Witches of Blackwood Looks Like an Intriguing Slice of Australian Folk Horror

Witches of Blackwood Looks Like an Intriguing Slice of Australian Folk Horror

As any folk horror fan who revels in the ways of ancient magic, long-forgotten traditions, and strange rituals involving twigs and animal masks can attest, these stories often start the same way, with an outsider entering a community that immediately lets them know how not-welcome they are. So begins Australia’s Witches of Blackwood, starring Cassandra Magrath (2005’s Wolf Creek, essential backpacker horror unless you’re about to go backpacking, in which case definitely do not watch it) as a woman whose homecoming is far more uneasy than she’d anticipated.

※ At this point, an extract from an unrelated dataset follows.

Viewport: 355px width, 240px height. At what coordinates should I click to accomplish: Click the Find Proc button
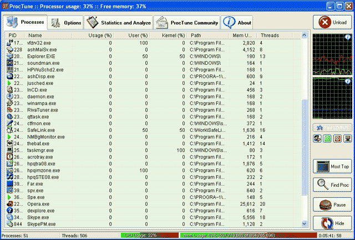click(332, 185)

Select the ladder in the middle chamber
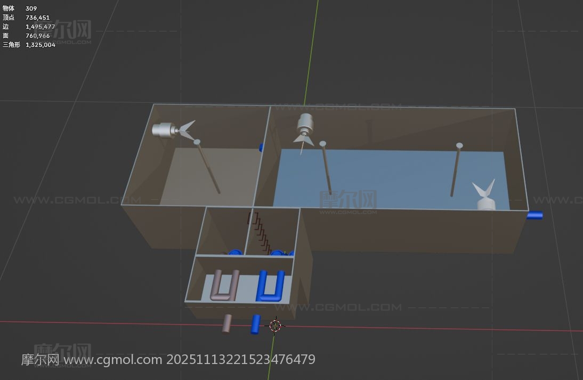[x=260, y=232]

Here’s the official synopsis, followed by the new trailer:

“The film follows a young woman Claire (Cassandra Magrath) who, following the death of her mother, returns to her hometown, to discover it riddled with witchcraft and overshadowed by a mysterious darkness, steeped in rumours of a soul-stealing entity. As she seeks the truth behind her mother’s death, a confrontation with a coven of witches is the only way to survive.”

The synopsis says her mother’s death, but that trailer also suggests something sinister happened to Claire’s father, as well. And it’s very clear that while her trip home wasn’t under pleasant circumstances to begin with, the larger mystery that awaits her is definitely not what she expected to find — stories about a demon that dwells in the woods and steals children (all the children), and a coven of glassy-eyed witches who look like they haven’t slept in months. At a certain point, there’s no turning back from finding the truth, though hopefully Claire won’t meet a catastrophic fate, as outsiders in folk horror often do. Hey, we’ve all seen Midsommar and The Wicker Man.